* **Artigo**:
□ □ □ □ □

Pular para o conteúdo

Oportunidades no mercado de trabalho: o que o ECA tem a ver com isso?

O Estatuto da Criança e do Adolescente (ECA) comemora 31 anos no dia 13 de julho em meio a muitas conquistas, novas demandas e alguns retrocessos que ainda devem ser superados. Além de proteger e garantir direitos a crianças e adolescentes brasileiros, o ECA está diretamente ligado à continuidade da vida dessas pessoas, incluindo as oportunidades no mercado de trabalho que podem ou não encontrar futuramente. 

Promulgada em 1990, a lei nº 8.069 foi um marco para a conquista de direitos da infância e juventude que, antes, não reconhecia crianças e adolescentes como pessoas de fato. Tanto é que o artigo 3º do documento garante que:

“A criança e o adolescente gozam de todos os direitos fundamentais inerentes à pessoa humana, sem prejuízo da proteção integral de que trata esta Lei, assegurando-se-lhes, por lei ou por outros meios, todas as oportunidades e facilidades, a fim de lhes facultar o desenvolvimento físico, mental, moral, espiritual e social, em condições de liberdade e de dignidade”. 

Mas por que isso é relevante para o mercado de trabalho? 

Quando falamos de mercado de trabalho é praticamente impossível não associar a conquista ao emprego com os direitos previstos no ECA, principalmente porque o documento prevê que crianças e adolescentes tenham direito à educação sem fazer distinção de “nascimento, situação familiar, idade, sexo, raça, etnia ou cor, religião ou crença, deficiência, condição pessoal de desenvolvimento e aprendizagem, condição econômica, ambiente social, região e local de moradia ou outra condição que diferencie as pessoas, as famílias ou a comunidade em que vivem”

Por mais que o acesso à educação esteja previsto na lei, sabemos que na prática não é bem assim. E sem uma educação universal de qualidade o acesso ao mercado de trabalho fica bem mais complicado, especialmente para a população em situação de vulnerabilidade econômica e social – que no Brasil tem nome e rosto: são majoritariamente pessoas negras e de baixa renda. 

Já que a consequência natural da educação é a inserção no mercado de trabalho, o Capítulo V da lei é inteiramente dedicado ao direito à profissionalização e à proteção trabalhista. Segundo a lei, nenhum trabalho pode ser realizado por pessoas menores de 14 anos de idade (apenas na condição de aprendiz). Mais uma situação em que a lei não consegue ser executada em sua totalidade já que o trabalho infantil ainda é uma realidade no país: mesmo com queda de 16,8% entre 2016 e 2019, cerca de 1,8 milhão de crianças e adolescentes se encontram nessa situação, de acordo com a Pesquisa Nacional por Amostra de Domicílios (PNAD) divulgada pelo Instituto Brasileiro de Geografia e Estatística (IBGE).

Garantir o acesso universal à educação é o primeiro passo para proporcionar acesso mais justo e igualitário para muitos brasileiros ao mercado de trabalho. Foto: Unsplash

Desse total, 66,1% das crianças e adolescentes em situação de trabalho infantil se declarava de cor preta ou parda, provando que o racismo é um grande fator de exclusão na fase inicial da vida de muitos brasileiros.

□ □ □ □ □

* **Dados brutos**:
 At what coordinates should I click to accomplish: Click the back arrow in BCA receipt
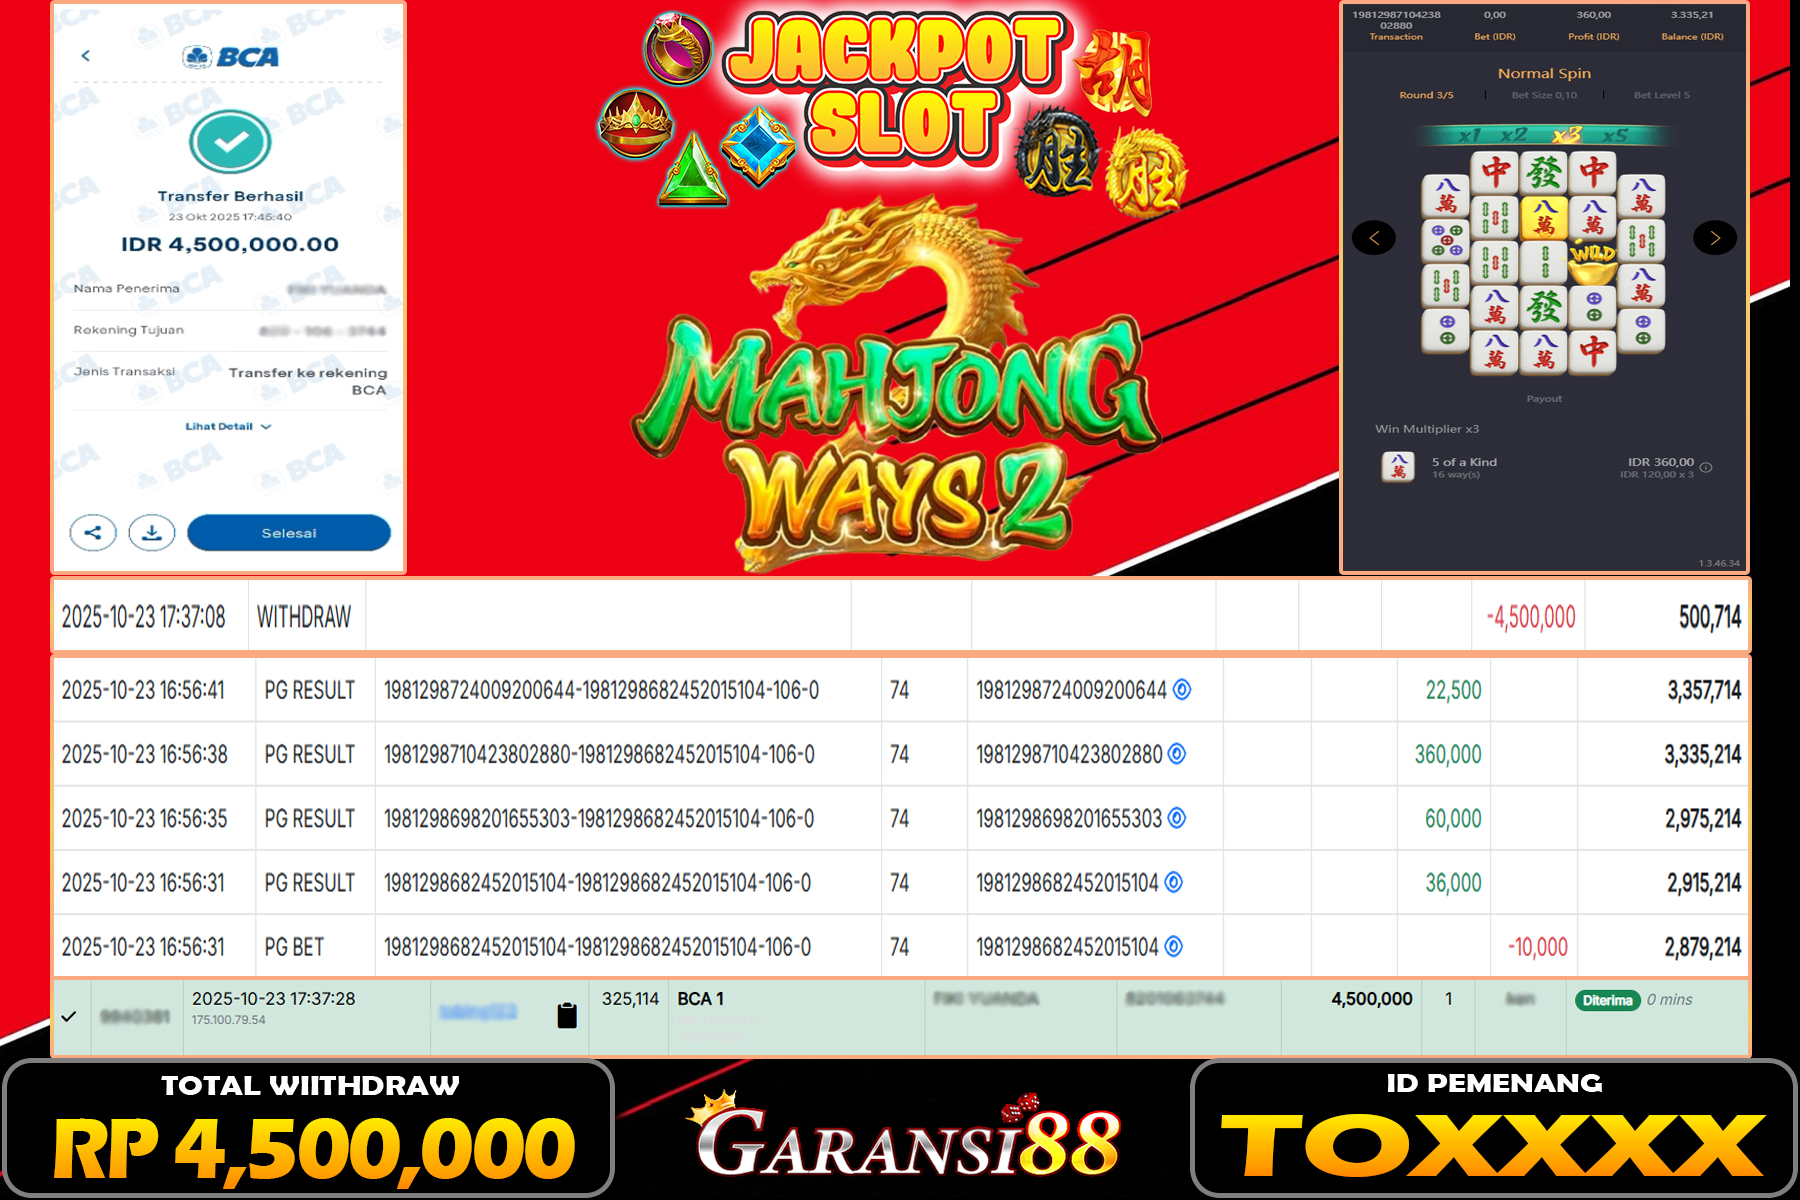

□ □ □ □ □

* **Exercício proposto A**: Relacione as dimensões do desenvolvimento que, segundo o trecho do artigo 3º do ECA citado no artigo sobre o ECA e o mercado de trabalho, devem ser facultadas a crianças e adolescentes.
* **Exercício proposto B**: Escreva o trecho seguinte do artigo sobre o ECA e o mercado de trabalho, começando logo após a última frase dele.

* **Resposta da tarefa A**:
- Físico
- Mental
- Moral
- Espiritual
- Social

* **Resposta da tarefa B**:
Vale ressaltar que diferentemente do que muitas pessoas preferem acreditar, trabalho infantil não é trabalho, e pessoas nessas condições não estão inseridas no mercado de trabalho – estão sendo exploradas. 

Ter a oportunidade de começar a trabalhar cedo na empresa da família como aprendiz é algo completamente diferente de ser explorado por terceiros, prejudicando o desenvolvimento social e emocional do indivíduo. 

Apesar do ECA, a exclusão social ainda é realidade no Brasil 

Se a maioria das crianças e adolescentes em situação de trabalho infantil são pessoas negras, isso diz muito mais sobre a configuração social do Brasil do que qualquer outro cenário. Na verdade, o problema não para por aí. 

Mesmo com origens sociais semelhantes, negros no mercado de trabalho ganham 17% a menos do que brancos, segundo pesquisa da PUC-RS. E isso em pleno 2020, ano em que as discussões sobre justiça social e racismo se acentuaram por conta de movimentos sociais como Black Lives Matter (Vidas Negras Importam, em português). 

Se temos uma lei inteiramente dedicada aos direitos da criança e do adolescente, como explicar a evasão escolar, a violência doméstica infantil, o trabalho infantil, a falta de acesso à educação, esporte e lazer, e a falta de segurança por quem mais deveria proteger esses indivíduos? 

É fato que o ECA trouxe mudanças significativas para a realidade brasileira como a presença de Conselhos Tutelares em praticamente todos os municípios, unidades socioeducativas e de acolhimento a crianças e adolescentes vítimas de violência, entre outros. No entanto, falhas na presença integral do Estado, a criminalização por parte da sociedade e a negligência de algumas famílias são fatores suficientes para fazer com que a discussão não avance na medida necessária.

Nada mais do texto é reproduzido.